女性目線で競馬の楽しみ方を提示する「UMAJO」特設サイト
女性目線で競馬の楽しみ方を提示する「UMAJO」特設サイト

 UMAJOプロジェクトの結成は2012年。前年の2011年まで、中央競馬の馬券総売り上げは1997年をピークに14年連続の減少、来場者も1400万人を超えていた90年代半ばから615万人にまで減少していた。往年のファンが徐々に離れていく中、新たなファン層の獲得は欠かせない。女性ファン獲得施策は以前から実施していたが、タレントを呼んでの馬券の買い方講座などありがちと言えばありがちで、数あるプロモーションの一つでしかなかった。そこで「女性にもっと気軽に競馬を楽しんでもらおう」と入職10年未満の若手女性職員による部局横断型のUMAJOプロジェクトチームを結成した。

 同プロジェクトを担当するJRA経営企画室の市山恵氏は次のように語る。「歴史好きの歴女(れきじょ)、鉄道ファンの鉄子(てつこ)、プロレス好きのプ女子、そして山ガール、釣りガールなどさまざまなジャンルで女性ファンの登場が話題になっている時期でした。競馬もそうしたムーブメントを起こして女性ファンを開拓できるよう、イベント来場者のアンケートなどから、ニーズを探りました」。

 アンケートから浮かび上がったのは、「興味はあるが居場所がない」という声だった。各競馬場ともここ十数年でスタンドを改装して小ぎれいな施設に生まれ変わっている。それでも男性客が9割近くを占めるため、居場所のなさを感じていた。その声に応えて設置したのが「UMAJOスポット」だ。

 東京・府中の東京競馬場を正門から入って3階スタンドに抜ける手前に、カラフルな壁紙を配した女性専用エリアがある。コーヒーや紅茶などをフリードリンクで用意し、スポット内には女性コンシェルジュも常駐。パドックとスタンド、馬券売り場を行き来して疲れたらちょっと休むにはうってつけのスペースだ。5階にはカップルならば男性も入れるスポットを用意している。記者が見学したのは土曜の昼過ぎだったが、女子会ノリの女性グループなどでにぎわっていた。「重賞レースのある日は行列ができることも」(市山氏)という。

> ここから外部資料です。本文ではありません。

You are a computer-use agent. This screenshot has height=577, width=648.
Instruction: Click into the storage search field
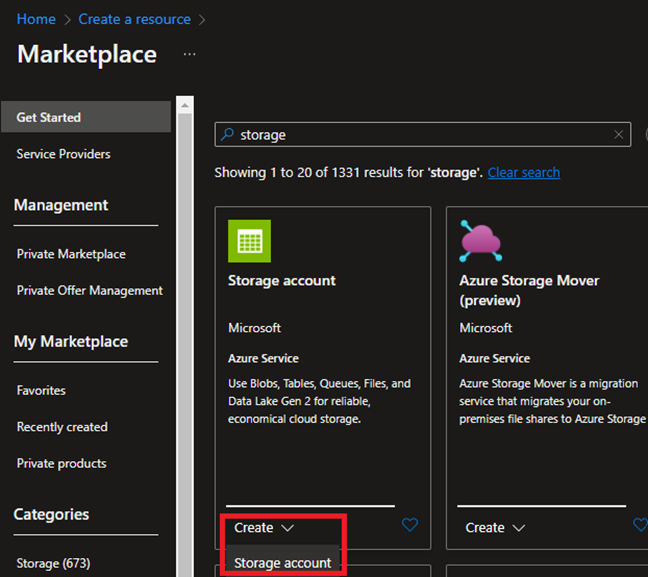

 居場所をつくったら、次は競馬の魅力そのものをどう伝えて女性客を呼び込むかが課題になる。ここも新しい発想が必要だ。例えば往年の競馬ファンを呼び戻す目的ならば、懐かしさに訴えかける手がある。昨年の宝塚記念を前に公開した120秒動画「夢の第11レース」は、シンボリルドルフ、ナリタブライアン、ディープインパクト、サイレンススズカ、オルフェーブルといった新旧の名馬たちが同じレースに出走したら…という内容だった。だがこれでは若い女性は動かせない。

写真投稿を促すキャンペーンを展開

 活用したのはSNSだった。競馬場内で写真を撮ってUMAJOスポットのスタッフに見せるとUMAJOオリジナルのチロルチョコやメモパッドをプレゼントする、といったSNS連動キャンペーンで、写真投稿を促した。「競馬場はターフの緑が鮮やかで、インスタ映えするスポット」(市山氏)。フォトジェニックなスポット写真は「いいね!」が集まりやすい。馬をモチーフにしたスイーツやハンドメイドの小物類なども、若い女性のInstagram撮影・投稿意欲をかき立てるもので、それらはフォロワー仲間の競馬への関心を引き出すことにつながった。

 このほか、UMAJO特設サイトでは若手騎手のプロフィールを紹介する「ジョッキーコレクション」を掲載。SNSアカウントを開設している騎手もいるので、そこからフォローすることも可能だ。こうした女性目線に立った施設の改善やコンテンツの見せ方、キャンペーン展開がインサイトのスイッチを押したようだ。

 今年は16年ぶりのJRA女性ジョッキーとして藤田菜七子騎手が注目を集めており、女性客の開拓にはプラス材料だ。また、フジテレビ系競馬バラエティー番組「うまズキッ!」に出演しているAKB48小嶋陽菜さんの3連単5頭ボックス予想も、6月5日のG1レース「安田記念」で15万円馬券を的中させて喜ぶツイートがすぐさまニュースになるなど、競馬へのハードルを下げることに貢献している。こうした追い風も味方につけて、競馬場に足を運ぶ女性ファン率をさらに高めていきたい考えだ。